Inheritance is not the problem; _finding_ the inherited object or its
handle is.  With stdout, its name is global, but not so with a handle
to some mutex I can create or its name (unless we indeed make the name
fixed and thus system-global, which I don't like, if only because it's
not how Make works on Unix).

> It's just like shell redirections, i.e. if you do "foo > bar & baz",
> the stdout of foo and all processes called by foo is redirected to a
> file called bar, while baz and the rest of the shell continue
> running with their original stdout. If that's the same under Windows
> (at least using bash or a similar shell; no idea what Windows's own
> shell does), there should be no problem (or the bash sources should
> reveal what needs to be done). Perhaps you know all of this already
> and perhaps it's trivial, or perhaps it's impossible ... (I really
> don't know how different things are under Windows.)
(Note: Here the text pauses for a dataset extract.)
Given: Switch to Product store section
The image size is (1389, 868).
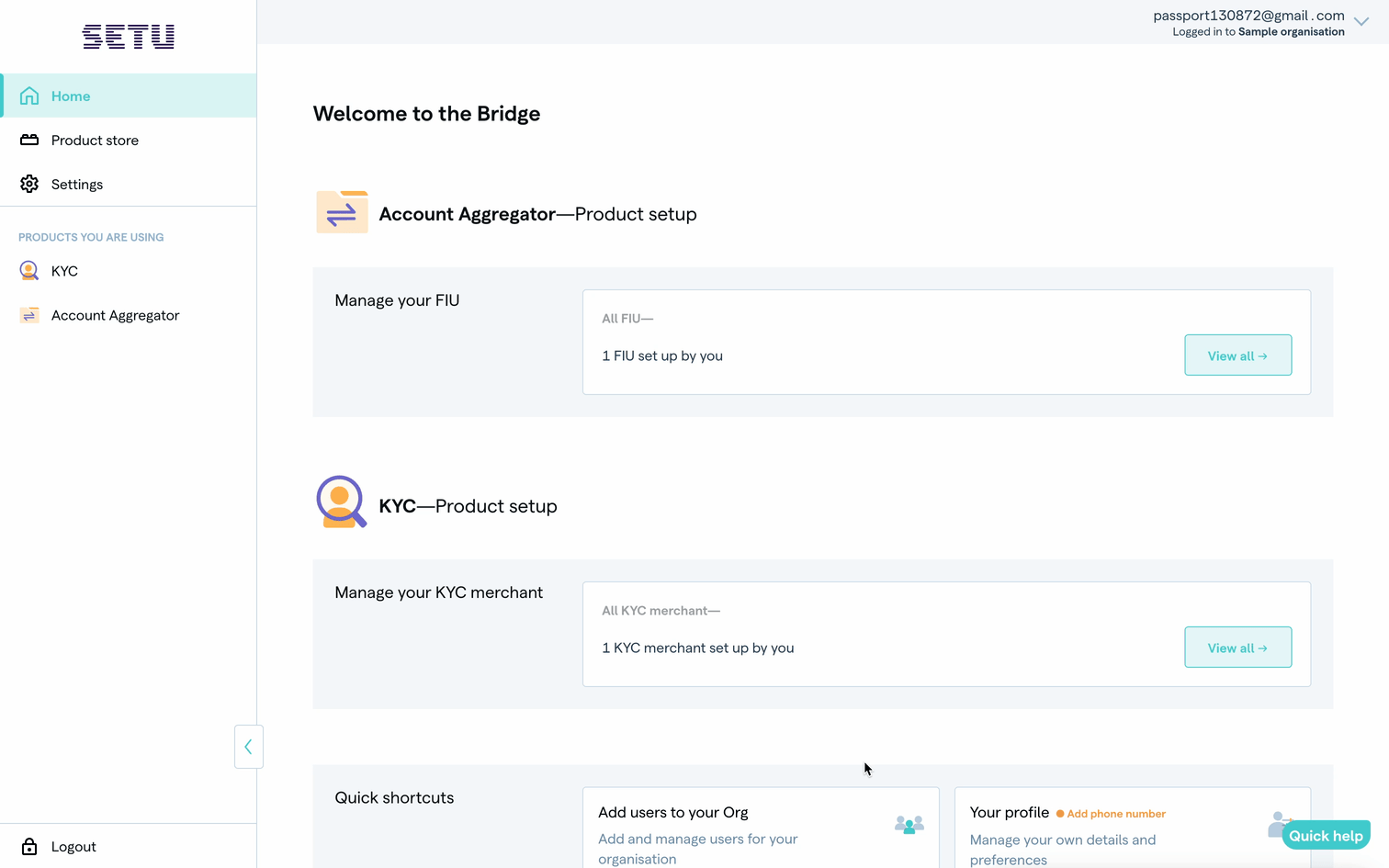Looking at the screenshot, I should [96, 140].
They aren't different, and all this is pretty basic.  It's not what
worries me.

> They can have their own stdout, in particular with the
> "--output-sync=make" option. But that's actually the harmless case:
> Each sub-make runs with its stdout already redirected to a temp file
> by the main make. In turn, it redirects the stdout of its children
> to separate temp files, and when they are done, collects the data to
> its stdout, i.e. the temp file from the main make. When the sub make
> is finished, the main make collects its output to the original
> stdout. So unless I'm mistaken, no locking is actually required in
> this case.

But we still acquire the semaphore in this case, don't we?  Perhaps we

> > I still don't know how does Make achieve on Unix the interlocking with
> > its sub-Make's.  Is it because the lock is inherited as part of fork?
> The fd is inherited as part of fork. Each make that needs to takes a
> lock on the fd.

On the same fd, or, rather, on an fd connected to the same resource.
That's what I thought (it isn't spelled out anywhere in the comments,
and the code that implements that is quite scattered).
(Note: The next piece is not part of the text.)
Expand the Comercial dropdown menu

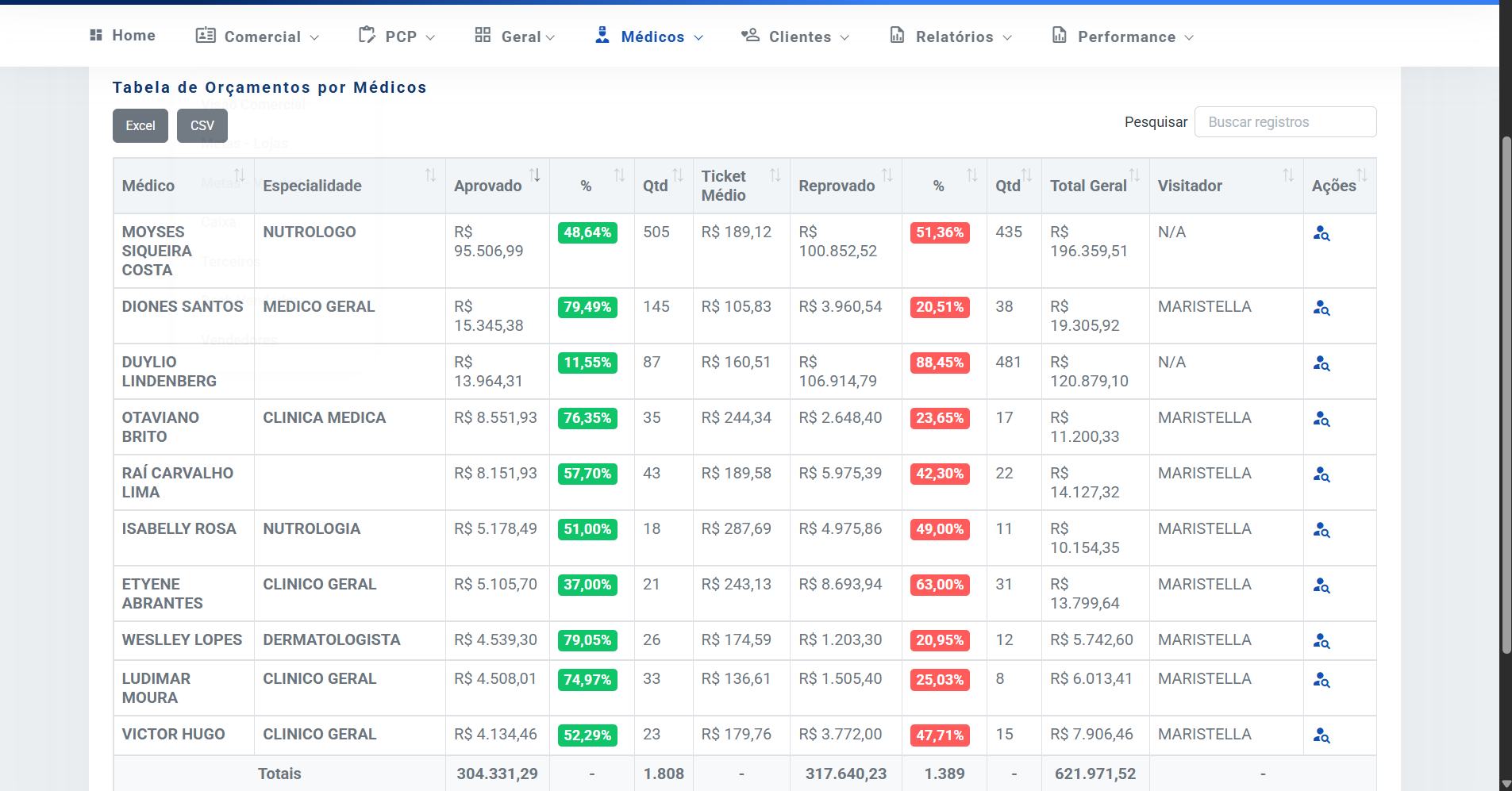click(258, 36)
I need to check whether LockFileEx works on handles connected to the
console; somehow I'm not sure.  And LockFileEx is not ideal because it
doesn't work on Windows 9X.  So maybe I will have to use a mutex after

> > (I wish the design and implementation of this feature were less
> > Posix-centric...)
> The implementation my be (though it's only two functions,
> acquire_semaphore(), release_semaphore()) that can be completely
> replaced (note, again, the fact that the stdout or stderr fd also
> serves for locking, is just an implementation detail and not central
> to the design).

I beg to differ.  The implementation relies heavily on the fact that
the semaphore's name or descriptor is globally known to every program
in the chain.  Writing a replacement for F_SETLKW using LockFileEx
took me no more than 5 minutes; it is only when I started to try to
understand how would that function actually do its job on Windows that
I discovered a crucial detail: that what was being locked was (at
least normally) a device, not a file, and that every sub-Make must
lock the same device/file.

IOW, the top-level design is indeed quite general, but the low-level
algorithmic details are not, and therefore just replacing these
functions will not necessarily do the job.

If we really want to make this reasonably portable (and without that,
I cannot see how Paul's dream about less ifdef's is going to
materialize), this code needs IMO to be refactored to make the
algorithm know less about the implementation details.